What happens if your SR-22 lapses?

This is the part that catches people. When a policy with an active SR-22 is cancelled, terminated, or allowed to lapse, the insurer automatically notifies DPS. If a new SR-22 is not on file before the old one ends, DPS can suspend your driving privilege — and even your vehicle registration — and you are back where you started, plus new reinstatement fees. Set your policy to autopay, never let it lapse over a missed payment, and if you switch insurers mid-requirement, make sure the new SR-22 is filed before the old policy cancels so there is no gap.

How much does SR-22 insurance cost in Texas?

Separate the two costs in your head. The SR-22 filing itself is cheap — at most a small one-time fee your insurer charges to submit the certificate. The real cost is your premium, and here is the nuance most people miss: the SR-22 does not raise your rate. The violation that required it does. A DWI or driving-without-insurance conviction lands on your driving record, and insurers price the risk that record represents. You would pay elevated rates after a DWI whether or not an SR-22 existed. That distinction matters because it tells you where the savings are: not in avoiding the filing, but in finding the insurer that penalizes your specific violation the least.

How to keep your costs down

Insurers treat high-risk drivers very differently from one another — one carrier's deal-breaker is another's everyday customer. To pay as little as possible while you serve out the requirement: compare quotes from several insurers that file SR-22s in Texas rather than accepting your current carrier's renewal number; consider a non-owner SR-22 policy if you do not own a car; keep the rest of your record spotless, since a second incident compounds fast; raise deductibles on any full-coverage vehicle if you need to free up cash for the liability premium; and re-shop every six months, because your rate typically improves as the violation ages.

The bottom line: an SR-22 in Texas is a two-year paperwork obligation, not a life sentence. But insurers weigh a DWI or insurance lapse very differently from one another, so the spread between quotes for the same driver can be substantial. Before you accept the first number you are given, compare quotes from multiple carriers that file SR-22s in Texas. Fifteen minutes of shopping now can save you real money every month for the next two years.

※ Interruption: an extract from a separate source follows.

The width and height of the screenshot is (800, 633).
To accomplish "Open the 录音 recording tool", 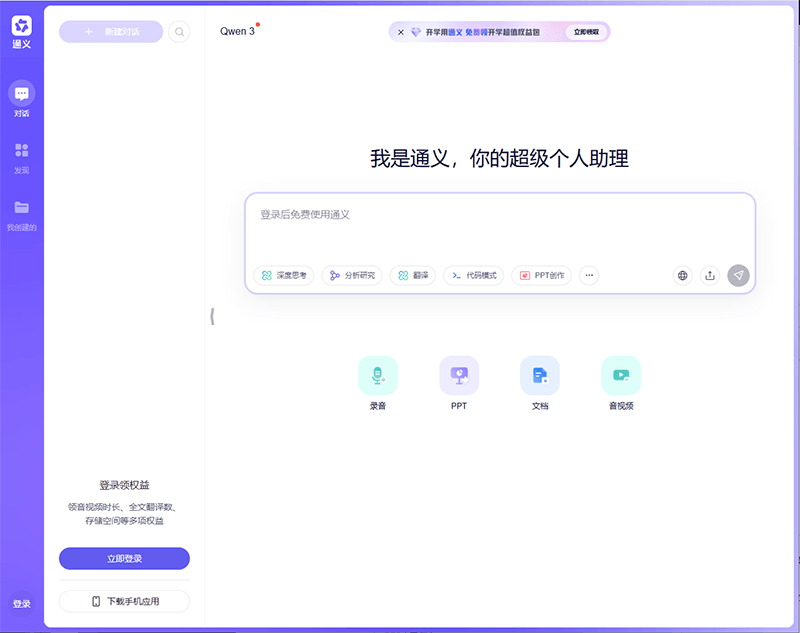I will coord(377,376).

Frequently asked questions

Can I show my insurance card to DPS instead of filing an SR-22?
No. Texas DPS specifically states that an insurance card or a copy of your policy will not be accepted in place of an SR-22. The certificate must be filed by your insurance company directly with DPS. Ask your insurer to submit it — most that offer SR-22s can file electronically, often the same day you buy the policy.
Do I still need my Texas SR-22 if I move to another state?
Yes. The Texas requirement follows you, not your address. You generally must keep a filing that satisfies Texas DPS for the full two-year period even after moving, or Texas can keep your driving privilege suspended — a suspension other states typically honor when you apply for a license there. Tell your new insurer you need an out-of-state SR-22 filing for Texas before you switch policies.
Do I need an SR-22 to get an occupational driver license in Texas?
In most cases, yes. An occupational (essential need) license lets you drive to work, school, and essential household duties during a suspension, and proof of financial responsibility — an SR-22 — is generally required as part of the application, and an insurance card or policy will not be accepted in its place. Getting the SR-22 filed quickly is usually the fastest piece of the occupational license process, so start there.
Will my insurance rates stay high for the whole two years?
Not necessarily. The surcharge comes from the violation on your record, and its impact typically fades as it ages. Insurers also weigh violations differently, so the carrier that quoted you highest today may not be cheapest a year from now. Re-shop your policy every renewal — just make sure the new insurer files the SR-22 before the old policy cancels.